Exercise requirements:
• A. Summarize the blog post below in two sentences.
• B. Answer these questions from the blog post below:
(i) How many "sniff tests" for heresy does the author have?
(ii) Under what heading does Ellis deal separately with the second three-verse passage?
(iii) Which verse does Ellis list as suggesting women can't speak in church?
• C. From the blog post below, list every book of the Bible named in Ellis's list of scriptures indicating women can speak in church.

Reading text:

--- --- ---

Tuesday, November 29, 2022

What Does Your Proof Text Prove? (22)

One of my seven “sniff tests” for heresy is that an author strings together impressive lists of verses unquoted and out of context, but a closer look shows most or all have nothing to do with the points they are alleged to support. Paul Ellis’s The Silent Queen serves as a great example of this technique, and I promised to do a second post examining his “evidence” that the Christians of the New Testament permitted women to participate in church meetings in exactly the same ways men did, and that Paul taught this as normative.

That’s the context here.

In my younger years, a lengthy string of verses like this would have impressed me so much that I might not even have bothered to confirm the author’s claims by looking them up. I have learned the hard way. Even good Christian writers from time to time quote verses that don’t stringently prove what they are asserting. Heretics do it as easily as breathing.

So why wait? Let’s get down to particulars. Paul Ellis writes:

“Scriptures indicating women can speak in church: Acts 1:14, 2:4, 17, 18, 4:31, 21:9, Romans 12:6, 16:1, 3, 6, 12, 1 Corinthians 12:7, 11, 27, 14:5, 26, 27, 29, 31, 39, 2 Corinthians 5:17, Hebrews 5:12, 1 Peter 2:9, 4:10-11

Scriptures suggesting they can’t: 1 Corinthians 14:34”

That’s twenty-five verses “indicating” Ellis is right, and one lonely verse “suggesting” the opposite. Technically, the 1 Corinthians 14 passage requires parts of three verses, and there’s a second three-verse passage that is very much on-point with regard to speaking in church, but Ellis chooses to deal with that one separately under the heading “Can Women Teach and Preach?”. So it’s actually 25/6, not 25/1, but let’s not quibble.

--- --- ---

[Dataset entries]
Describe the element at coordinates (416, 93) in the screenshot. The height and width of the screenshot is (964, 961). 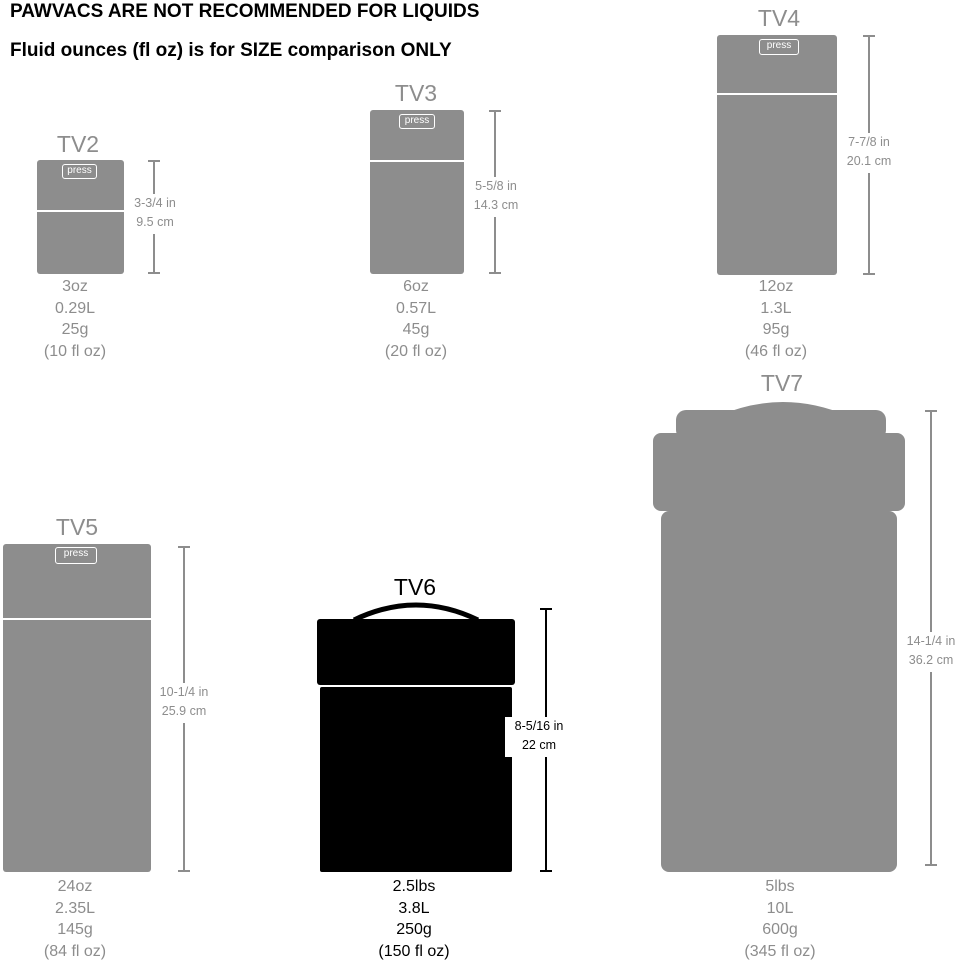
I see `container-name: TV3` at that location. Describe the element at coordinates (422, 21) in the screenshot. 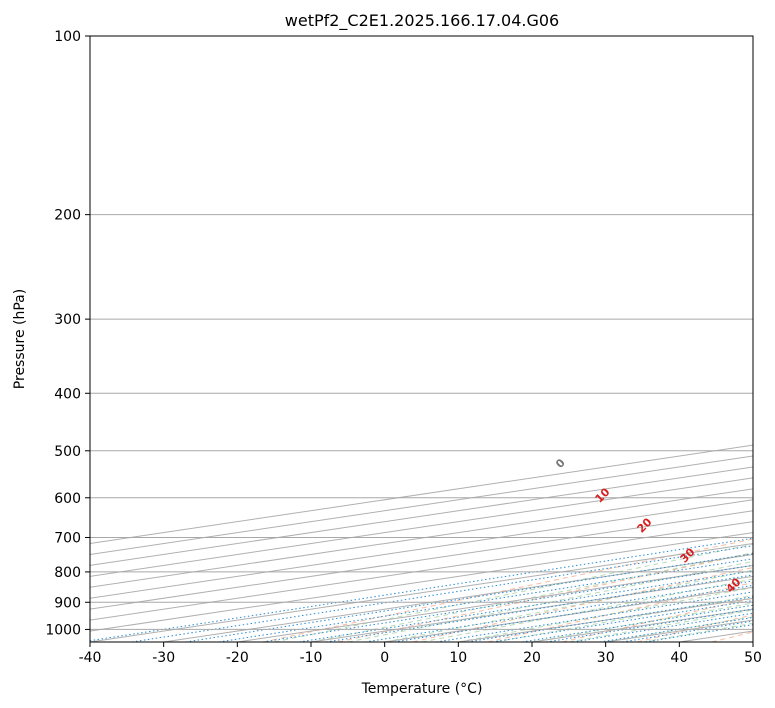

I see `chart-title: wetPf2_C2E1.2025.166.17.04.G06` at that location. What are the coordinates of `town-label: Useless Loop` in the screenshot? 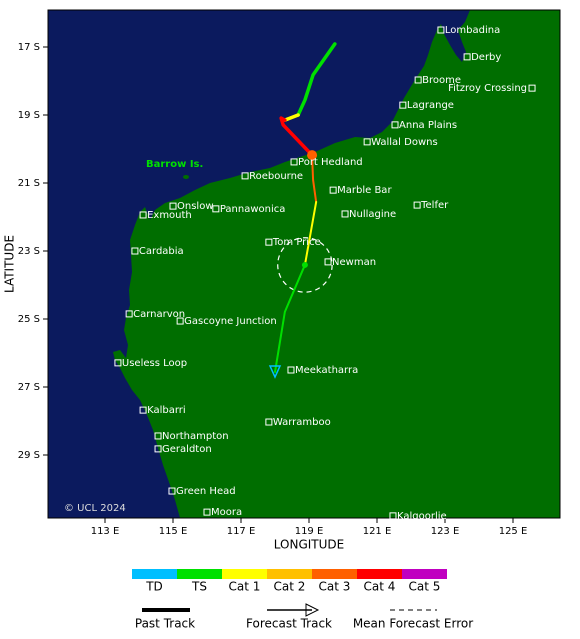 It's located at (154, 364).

--- --- ---

Solutions to the tasks:
• A. The author considers long strings of unquoted, out-of-context verses to be one sign of heresy, and presents Paul Ellis's The Silent Queen as an example through its "evidence" that New Testament Christians let women take part in church meetings exactly as men did. Ellis lists twenty-five verses that he says indicate women can speak in church and only 1 Corinthians 14:34 as suggesting they can't, though the author says the count is really 25 to 6.

• B.
(i) Seven.
(ii) "Can Women Teach and Preach?"
(iii) 1 Corinthians 14:34.

• C. Acts, Romans, 1 Corinthians, 2 Corinthians, Hebrews, 1 Peter